Finding a job that pays the bills and affords the worker a certain lifestyle
is the difficult part.

------
tsunamifury
The article never considers that the network effect of humanity may add up to
a more productive whole, even if it appears to be made up of less productive
individuals. This is the very nature of teamwork, and it's a good thing. Young
people have to take longer to figure out what they should do, they can play
and explore more, and make mistakes that don't starve their family.

I've observed the exact opposite of the folksyism of this article. Young
people with increased play time were able to find more meaningful and more
lucrative long term positions due to the luxury of explorations. Those forced
to "grow up" early ended up in dead end positions due to suboptimization for
short term needs.

But the New Yorker is hung up on the trope of individual success, as is the
cultural center they arise from.

------
jimhefferon
I have the sense I am a lot older than many readers here. So here are two old
man's observations for those with young kids, or those looking forward to that
who read this article. I don't claim these are the most important things, just
that they are things I have seen that others don't seem to comment on.

1) In the US at least so many people are living away from family and often
even friends. My wife and I were essentially on our own. We did not have the
wisdom of people who had done it and learned (hence this post and I expect the
article ..). We had the general idea of helping, but I certainly think we
helped too much (our kids are OK, not living at home for one thing).

2) At least some of American parenting ratcheting-up is a contest among
mothers. "I'm a better mother because my daughter takes both piano and horse-
riding." It is not a pretty truth, but it is nonetheless a truth.

------
lisa_henderson
Anyone who has been China can tell you this is wrong:

"With the exception of the imperial offspring of the Ming dynasty and the
dauphins of pre-Revolutionary France, contemporary American kids may represent
the most indulged young people in the history of the world."

Affluent kids in China are also very much indulged, mostly by grandparents.
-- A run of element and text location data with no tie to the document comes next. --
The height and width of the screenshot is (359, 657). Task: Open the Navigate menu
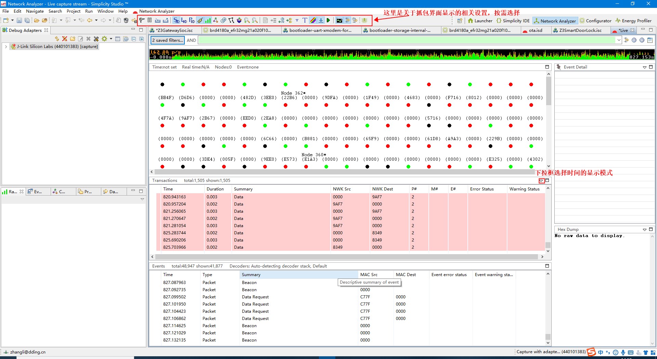(35, 11)
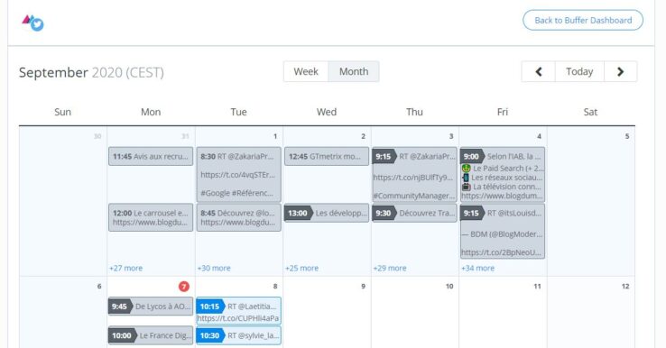Viewport: 666px width, 348px height.
Task: Expand +34 more posts on Friday
Action: pyautogui.click(x=477, y=269)
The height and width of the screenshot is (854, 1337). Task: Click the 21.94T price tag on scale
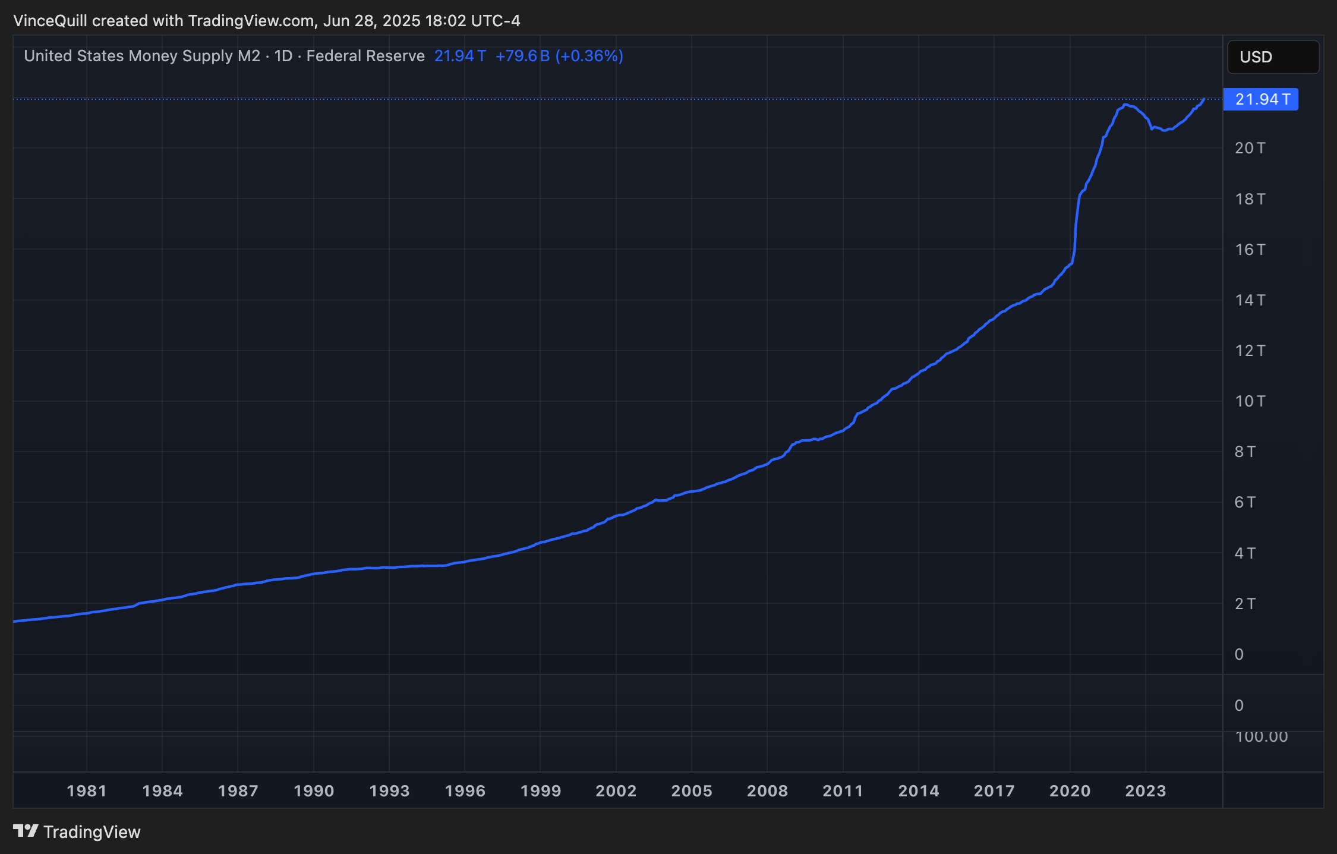1261,99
The main factor at work here is not a mystery: the demographic transition that
began in the West around 1850. When families have 20 children, the children
are under pressure to prove their worth to the family, relative to all the
other children. They compete with each other to show their worth. But when a
family only has one child, the parents and grandparents compete to win the
favor of the child.

There are nuances, that vary from country to country, but the primary force at
work here is the demographic transition.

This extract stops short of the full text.